まず大前提として、「自分の考えが常に正しい」とは思っていません。違和感を覚える施策があったとしても、それには必ず背景や事情、何らかの制約があるはずです。そのため、一度は「考え抜かれた結論」として受け止め、自ら歩調を合わせることを大切にしています。

そのうえで、見落とされている点や改善の余地を感じたら、自分なりに考えて、提案していけばいいと思っています。

「使われてこそ価値がある」という視点を軸に、テクノロジーの力で変革を導く

今後、コーポレートEX室を、どのように進化させたいと考えていますか?

「室」という単位にこだわらず、部署全体でAIやテクノロジーを積極的に活用し、新しいシステム運用へと発展させていきたいと考えています。

これまでグループ横断で多様な基幹システムを運用してきましたが、限られた人員やタイトな期限といった制約の中で、目の前の課題に対応し続ける「守り」が中心でした。

しかし、いまは状況が大きく変わりつつあります。これからはグループ全体でリソースを循環させ、システムを通じて現場の生産性やはたらきやすさを高め、より直接的に貢献していきたいですね。

進化を具体化していくうえで、これから注力したいテーマはありますか?

これまでは事業の「成長・拡張」を優先してきましたが、これからはシステムや運用そのものを見直し、最適化していくことも重要だと捉えています。

ただ、やめる判断は簡単ではありません。全体最適のために停止すべきシステムであっても、現場では日常業務に浸透していることも多く、合理性だけでは割り切れない難しさがあります。

何を広げ、何を絞るかを見極める「選球眼」を磨く必要がある。そうした判断ができる組織になることで、結果的にシステムや運用の価値も、より明確に見えてくるはずです。

パーソルホールディングスではたらく魅力を教えてください。

一番の魅力は、はたらく場所もキャリアも、自分の意思で選べる環境が整っていることです。

テレワークはすでに文化として根付いており、出社か在宅かを柔軟に選択できます。また、コーポレートEX室には、住む場所の制約がない「フルリモート勤務」で活躍しているメンバーもいます。

もちろん、その分オンラインでのコミュニケーション力は欠かせません。情報を正確に伝え、タイムリーに共有する意識は必要です。しかし、それさえできれば自由度が高く、自律的にはたらける環境が整っています。

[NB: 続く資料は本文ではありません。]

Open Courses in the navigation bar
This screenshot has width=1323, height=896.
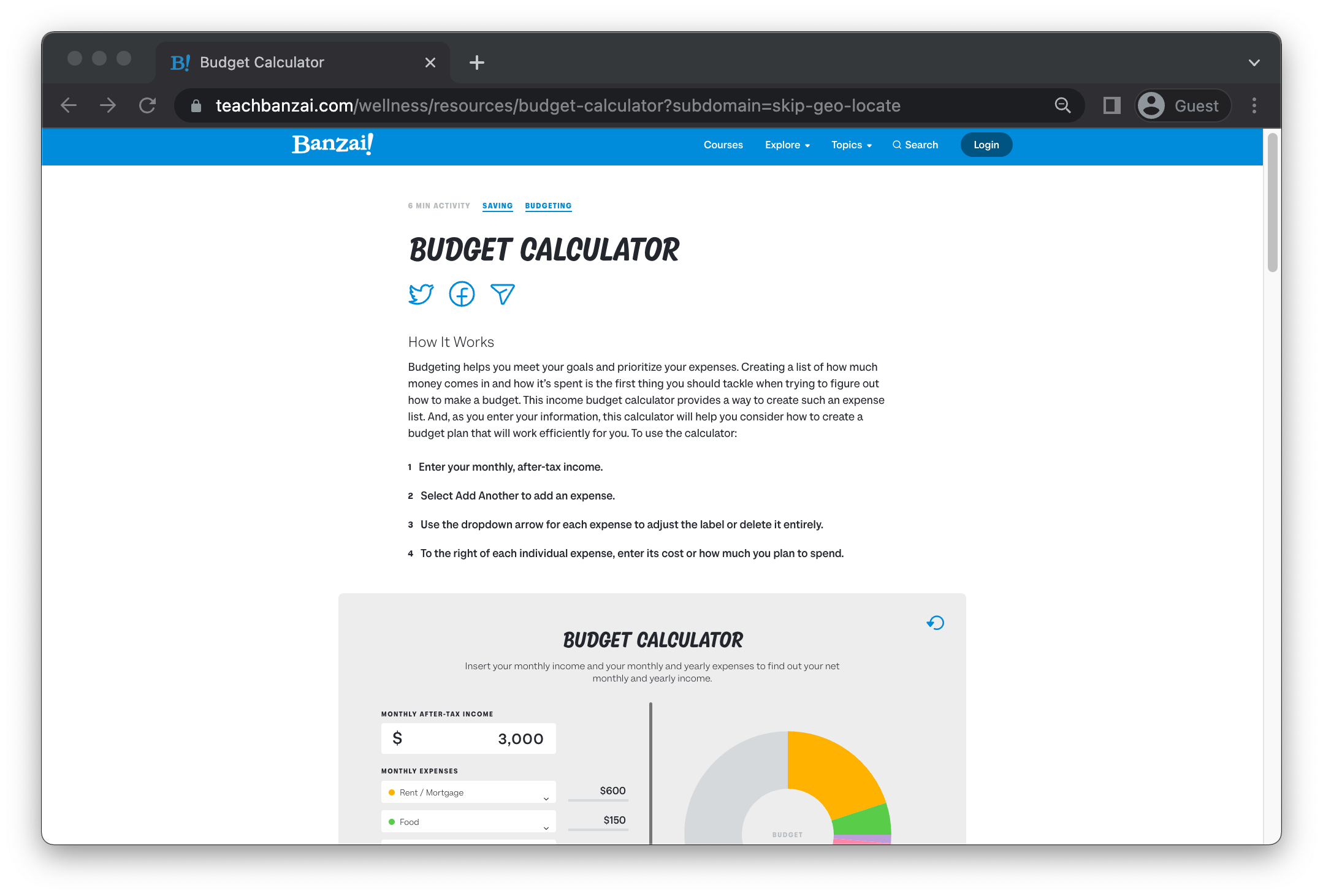723,145
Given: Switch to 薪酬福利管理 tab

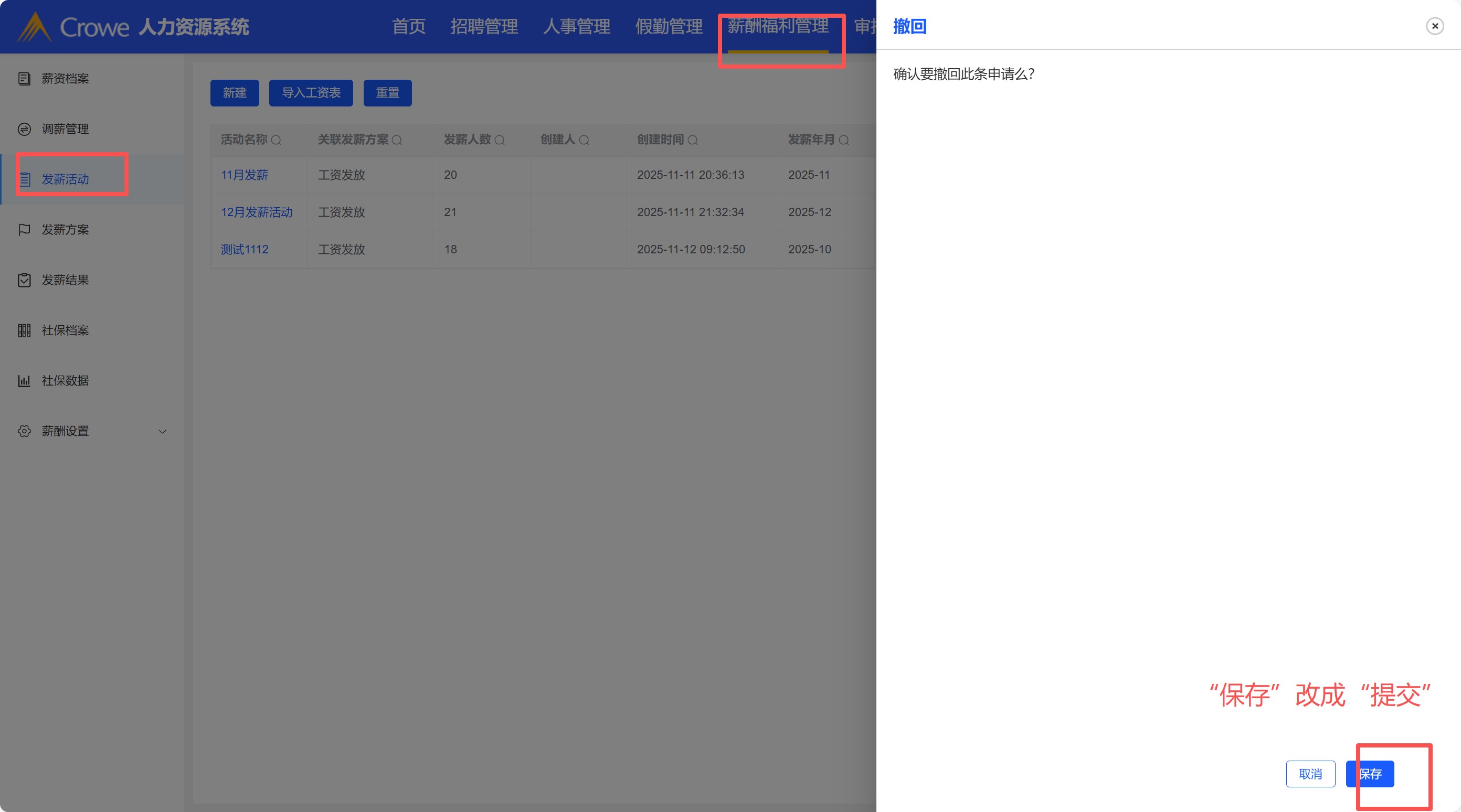Looking at the screenshot, I should [778, 27].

さらに、キャリア形成の選択肢が豊富なのもパーソルグループの特徴です。キャリアチャレンジ制度やキャリアスカウト制度*²を使えば、グループ内で新しい職種や部署に挑戦できます。実際、私もこの制度を活用して今の部署へ異動しました。

スキルや経験に応じて、グループ全体の中から自分の活躍の場を選べる。これはパーソルグループならではの強みです。だからこそ、意欲ある人にとって、可能性を最大限に広げられる場所だと感じています。

*1 キャリアチャレンジ制度:グループ全社の社員を対象にした、グループ会社間での公募型異動制度
*2 キャリアスカウト制度:社員が経歴や異動意向を社内システムに登録するとグループ内の他部署から直接スカウトを受け、異動することができる制度

最後に、この記事を読んでいる方へ、コーポレートEX室でともに挑戦したい仲間像や、届けたいメッセージをお願いします。

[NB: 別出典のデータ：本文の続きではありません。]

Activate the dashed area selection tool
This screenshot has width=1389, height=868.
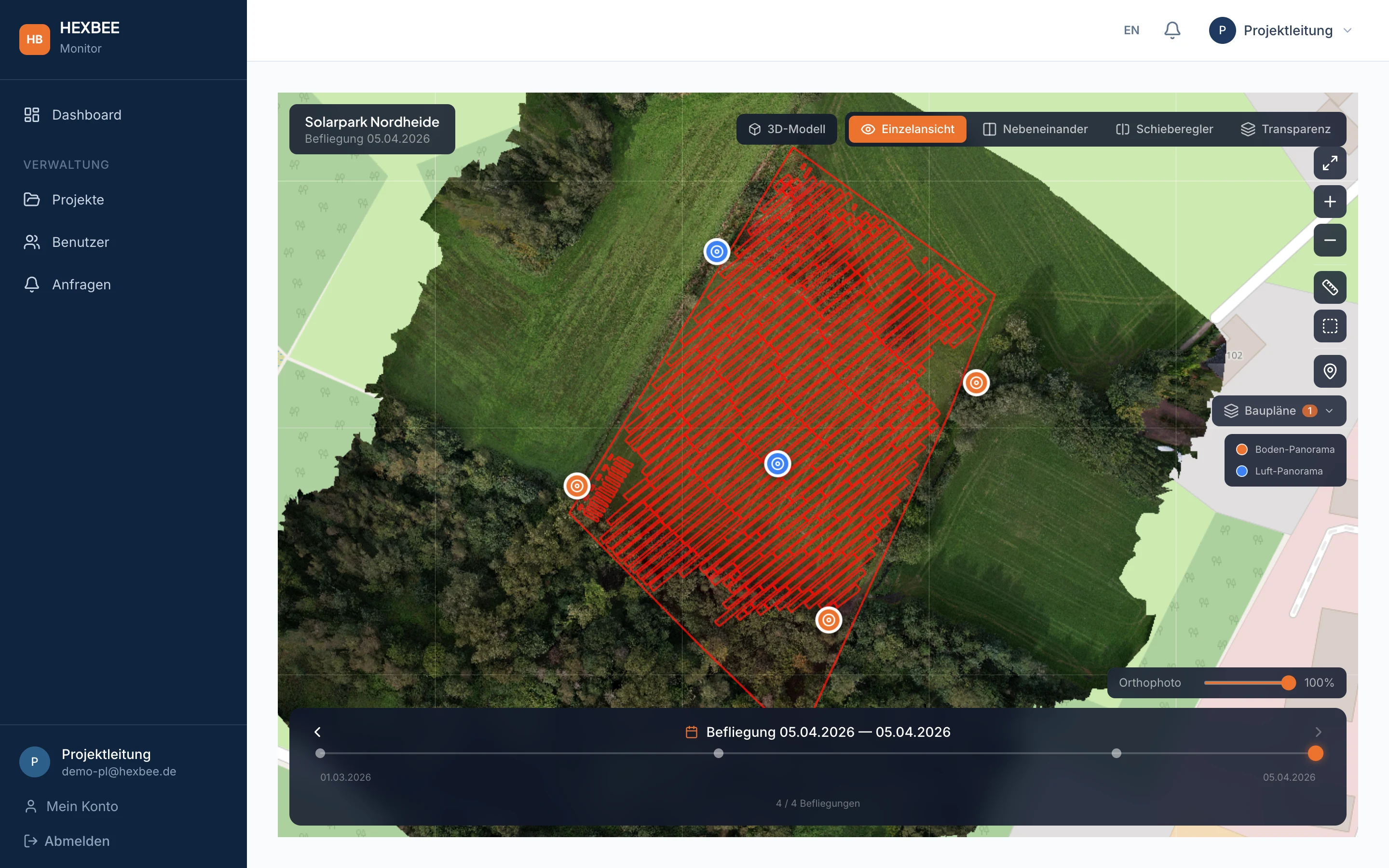1329,326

技術力そのものも大切ですが、それ以上に「システムは、ちゃんと使われてこそ価値がある」という視点を持てることが重要だと考えています。

AIやデータ活用に長けたエンジニアは、非常に頼もしい存在です。それと同時に、テクノロジーを現場に根づかせ、成果に結びつける力も問われています。

技術はあくまで手段にすぎません。目指すのは、「業務をより良くすること」と「はたらく人の幸せを実現すること」です。その目的に向かって、自分の専門性をどう活かせるかを考え、実行できる方と一緒に挑戦していきたいですね。

ありがとうございました!

取材=伊藤秋廣(エーアイプロダクション)/文=嶋田純一/撮影=山本嵩
※所属組織および取材内容は2025年10月時点の情報です。
※略歴内の情報は2025年10月時点での内容です。

Profile

山田伸二 Shinji Yamada

パーソルホールディングス株式会社
グループAI・DX本部 ビジネスITアーキテクト部
コーポレートEX室
室長

1997年、新卒で大手給食受託運営会社に入社し、新規営業を担当。1999年以降、SIerでの物流・流通系システム開発、プリセールスや営業を経て、複数の事業会社で情報システム部門の責任者を歴任。IT全般の運用管理からセキュリティ、ガバナンス管理まで幅広く経験。2023年にパーソルホールディングスへ入社し、現在に至る。